Talking with artists throughout the weekend made one thing clear: Newport’s impact goes beyond the music. Time and again, they came back to the same idea: Being together in person can create real change during difficult times.
“Supporting live music, being in a crowd, congregating,” said Jeff Tweedy, “I think is a little bit of an antidote to the fear and anxiety most people are experiencing.”
Newport repeat performer SG Goodman writes about her fears of AI and advancing technology separating people from the natural world in her new album Planting by the Signs, and she told me that Newport had become a haven for her and her band. “We’ve become friends with the actual community here. It just goes to show how much this town supports musicians and the arts.”

What’s comforting for so many of the artists who play Newport, is that the audience there is receptive not only to their music, but the values they hold. “Newport is kind of the perfect audience for songs that have more topical lyrics, or songs with a message,” Margo Price told me. Specifically her song “All American Made” which criticizes the United States’ war profiteering, has had the strongest crowd reaction at Newport. “I’ve played that song all over America. I’ve played it all over Europe. Newport is one of the audiences that really receives that song well.”
Alynda Segarra added, “I think people want it,” in regards to social messaging. “I think people want to talk about it.” As a Puerto Rican, a cause she holds close to her heart is immigration for Latin and all people.
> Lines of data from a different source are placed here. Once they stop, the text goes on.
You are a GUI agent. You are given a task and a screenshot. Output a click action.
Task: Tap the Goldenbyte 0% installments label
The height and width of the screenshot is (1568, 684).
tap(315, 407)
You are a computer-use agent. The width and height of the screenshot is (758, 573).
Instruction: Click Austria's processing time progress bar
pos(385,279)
With her time on stage, she wants to emphasize the harm that ICE is doing, and “remind people that are not directly affected that this is happening.”
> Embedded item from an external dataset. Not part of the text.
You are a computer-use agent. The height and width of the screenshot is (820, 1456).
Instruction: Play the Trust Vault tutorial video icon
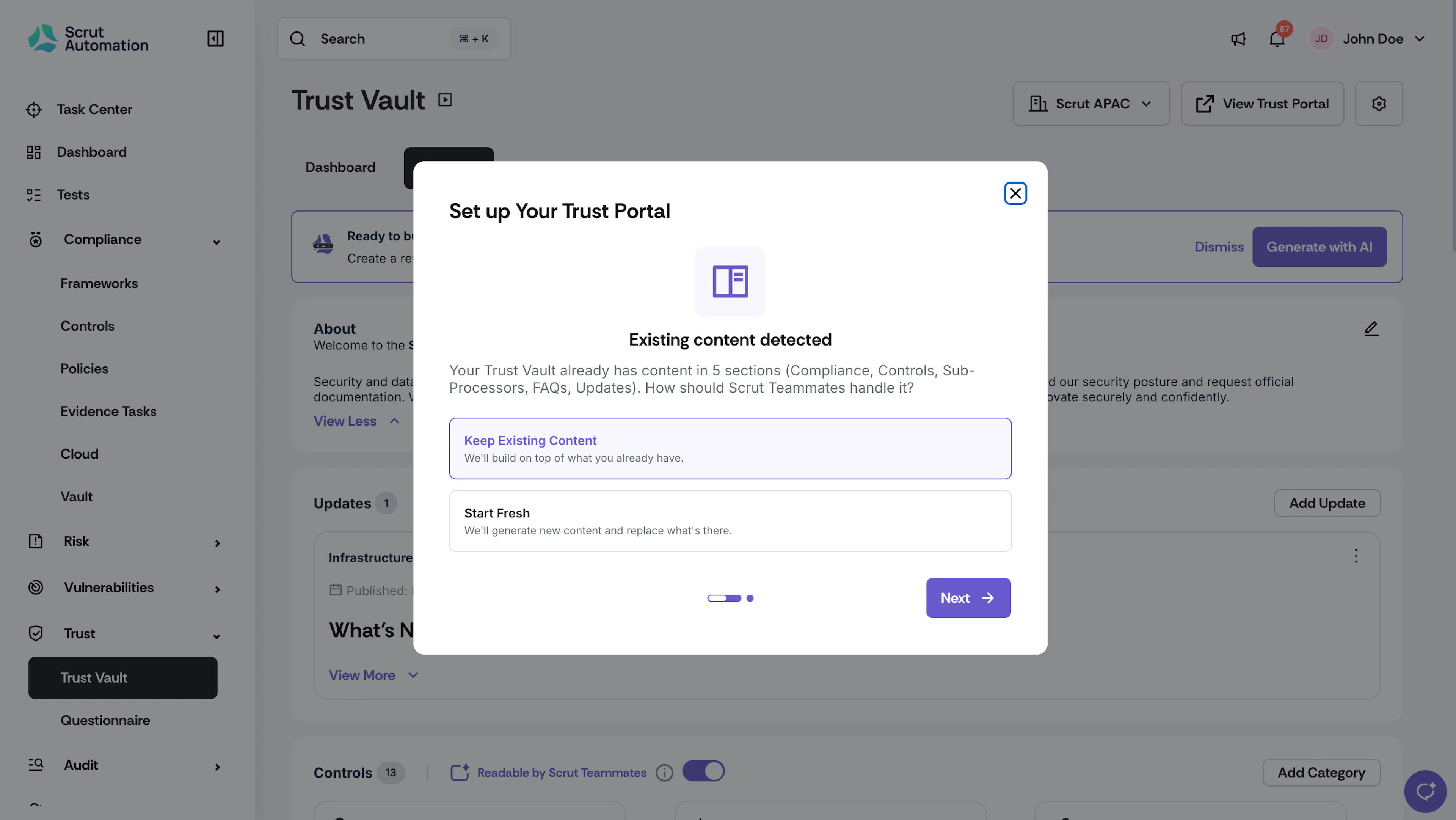(x=446, y=100)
The very last set of the festival was a Newport Folk showcase. Many of the artists who performed throughout the weekend including Lucius, Jesse Welles, The Swell Season, Bonny Light Horseman, Mary Chapin Carpenter, and the artists I quoted above covered revolutionary American folk music to drive home the point that their brand of music is meant to change contemporary culture. On-the-nose tunes like Woodie Guthrie’s “All You Fascists Bound to Lose” and Tracy Chapman’s “Talkin’ ’bout a Revolution” were met with joyous dancing and cheering from the comparatively sober festival crowd.
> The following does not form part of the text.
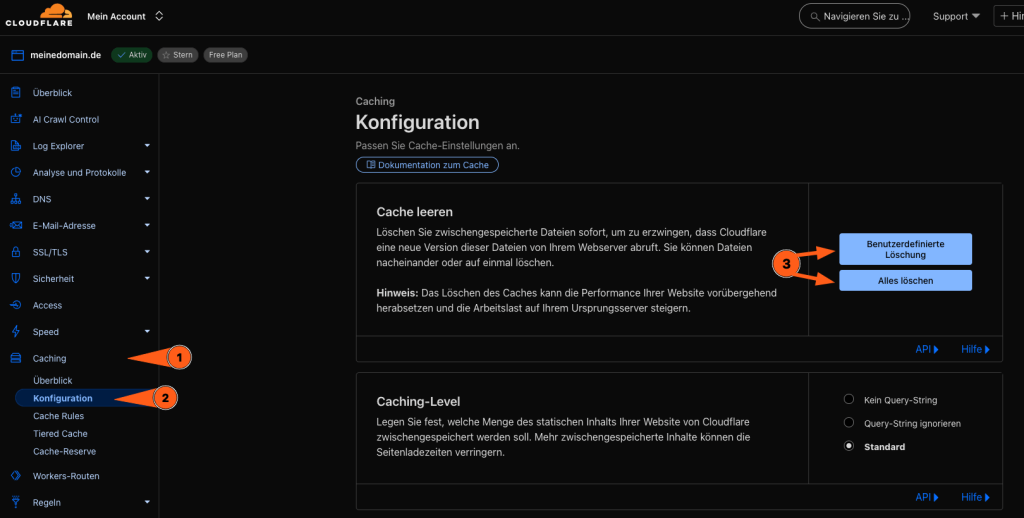The image size is (1024, 518).
Task: Select Query-String ignorieren radio option
Action: (849, 423)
While I’m clearly inclined to gush about Newport Folk, I can’t honestly report on it without describing a slight feeling of cognitive dissonance. Though the Rhode Island landscape is breathtaking, this fest “for the people” has a high barrier to entry with exclusive waitlists, is surrounded by old-money mansions, and doesn’t reflect the diversity of the music it celebrates. Those factors aside, if you left this festival having not experienced joy, please seek professional help.
After all, Jeff Tweedy said it best, that live music is “a time proven strategy for transcending the political moment,” and that gathering gives us the strength to “survive and resist.”